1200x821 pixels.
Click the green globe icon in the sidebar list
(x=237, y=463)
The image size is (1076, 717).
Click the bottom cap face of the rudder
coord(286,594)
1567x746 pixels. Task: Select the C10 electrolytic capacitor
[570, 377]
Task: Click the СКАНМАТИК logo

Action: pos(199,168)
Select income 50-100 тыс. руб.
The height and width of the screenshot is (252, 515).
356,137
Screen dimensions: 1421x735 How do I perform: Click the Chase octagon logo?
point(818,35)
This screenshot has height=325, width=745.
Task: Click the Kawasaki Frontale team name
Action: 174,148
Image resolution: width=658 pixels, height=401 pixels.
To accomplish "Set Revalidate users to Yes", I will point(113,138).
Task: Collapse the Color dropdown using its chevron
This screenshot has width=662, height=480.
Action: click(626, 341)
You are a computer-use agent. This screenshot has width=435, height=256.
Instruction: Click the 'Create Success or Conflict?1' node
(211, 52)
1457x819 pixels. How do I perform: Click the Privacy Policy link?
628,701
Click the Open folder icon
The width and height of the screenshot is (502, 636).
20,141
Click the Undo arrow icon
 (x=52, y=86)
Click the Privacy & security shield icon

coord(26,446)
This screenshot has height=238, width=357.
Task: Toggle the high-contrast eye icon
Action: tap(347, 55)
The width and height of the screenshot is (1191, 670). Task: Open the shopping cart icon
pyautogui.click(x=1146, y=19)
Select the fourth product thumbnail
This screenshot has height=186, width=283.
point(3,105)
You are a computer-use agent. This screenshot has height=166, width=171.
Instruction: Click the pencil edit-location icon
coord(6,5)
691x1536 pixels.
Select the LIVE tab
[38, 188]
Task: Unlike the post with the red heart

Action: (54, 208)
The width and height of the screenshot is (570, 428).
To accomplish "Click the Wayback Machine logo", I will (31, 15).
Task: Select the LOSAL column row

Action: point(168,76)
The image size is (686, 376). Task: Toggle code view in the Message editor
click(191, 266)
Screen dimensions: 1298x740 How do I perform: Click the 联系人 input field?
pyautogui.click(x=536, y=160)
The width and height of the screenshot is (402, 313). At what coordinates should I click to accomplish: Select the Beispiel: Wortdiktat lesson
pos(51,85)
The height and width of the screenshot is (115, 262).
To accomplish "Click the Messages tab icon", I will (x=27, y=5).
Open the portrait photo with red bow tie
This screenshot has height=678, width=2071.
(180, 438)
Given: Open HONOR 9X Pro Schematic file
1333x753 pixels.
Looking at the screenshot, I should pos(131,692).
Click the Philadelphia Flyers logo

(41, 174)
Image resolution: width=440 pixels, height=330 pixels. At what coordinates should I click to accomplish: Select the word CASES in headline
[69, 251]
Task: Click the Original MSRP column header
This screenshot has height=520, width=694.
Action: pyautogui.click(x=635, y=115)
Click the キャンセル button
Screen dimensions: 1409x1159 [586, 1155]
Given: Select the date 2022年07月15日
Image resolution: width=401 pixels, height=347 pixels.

────────────────────────────────────────

Nothing in the entries may change. Retype them all.

1200x821 pixels.
Click the green globe icon in the sidebar list
(x=237, y=463)
The image size is (1076, 717).
Click the bottom cap face of the rudder
coord(286,594)
1567x746 pixels. Task: Select the C10 electrolytic capacitor
[570, 377]
Task: Click the СКАНМАТИК logo

Action: pos(199,168)
Select income 50-100 тыс. руб.
The height and width of the screenshot is (252, 515).
356,137
Screen dimensions: 1421x735 How do I perform: Click the Chase octagon logo?
point(818,35)
This screenshot has height=325, width=745.
Task: Click the Kawasaki Frontale team name
Action: 174,148
Image resolution: width=658 pixels, height=401 pixels.
To accomplish "Set Revalidate users to Yes", I will point(113,138).
Task: Collapse the Color dropdown using its chevron
This screenshot has width=662, height=480.
Action: click(626, 341)
You are a computer-use agent. This screenshot has width=435, height=256.
Instruction: Click the 'Create Success or Conflict?1' node
(211, 52)
1457x819 pixels. How do I perform: Click the Privacy Policy link?
628,701
Click the Open folder icon
The width and height of the screenshot is (502, 636).
20,141
Click the Undo arrow icon
 (x=52, y=86)
Click the Privacy & security shield icon

coord(26,446)
This screenshot has height=238, width=357.
Task: Toggle the high-contrast eye icon
Action: tap(347, 55)
The width and height of the screenshot is (1191, 670). Task: Open the shopping cart icon
pyautogui.click(x=1146, y=19)
Select the fourth product thumbnail
This screenshot has height=186, width=283.
point(3,105)
You are a computer-use agent. This screenshot has height=166, width=171.
Instruction: Click the pencil edit-location icon
coord(6,5)
691x1536 pixels.
Select the LIVE tab
[38, 188]
Task: Unlike the post with the red heart

Action: (54, 208)
The width and height of the screenshot is (570, 428).
To accomplish "Click the Wayback Machine logo", I will (31, 15).
Task: Select the LOSAL column row

Action: point(168,76)
The image size is (686, 376). Task: Toggle code view in the Message editor
click(191, 266)
Screen dimensions: 1298x740 How do I perform: Click the 联系人 input field?
pyautogui.click(x=536, y=160)
The width and height of the screenshot is (402, 313). At what coordinates should I click to accomplish: Select the Beispiel: Wortdiktat lesson
pos(51,85)
The height and width of the screenshot is (115, 262).
To accomplish "Click the Messages tab icon", I will (x=27, y=5).
Open the portrait photo with red bow tie
This screenshot has height=678, width=2071.
(180, 438)
Given: Open HONOR 9X Pro Schematic file
1333x753 pixels.
Looking at the screenshot, I should pos(131,692).
Click the Philadelphia Flyers logo

(41, 174)
Image resolution: width=440 pixels, height=330 pixels. At what coordinates should I click to accomplish: Select the word CASES in headline
[69, 251]
Task: Click the Original MSRP column header
This screenshot has height=520, width=694.
Action: pyautogui.click(x=635, y=115)
Click the キャンセル button
Screen dimensions: 1409x1159 [586, 1155]
Given: Select the date 2022年07月15日
Image resolution: width=401 pixels, height=347 pixels.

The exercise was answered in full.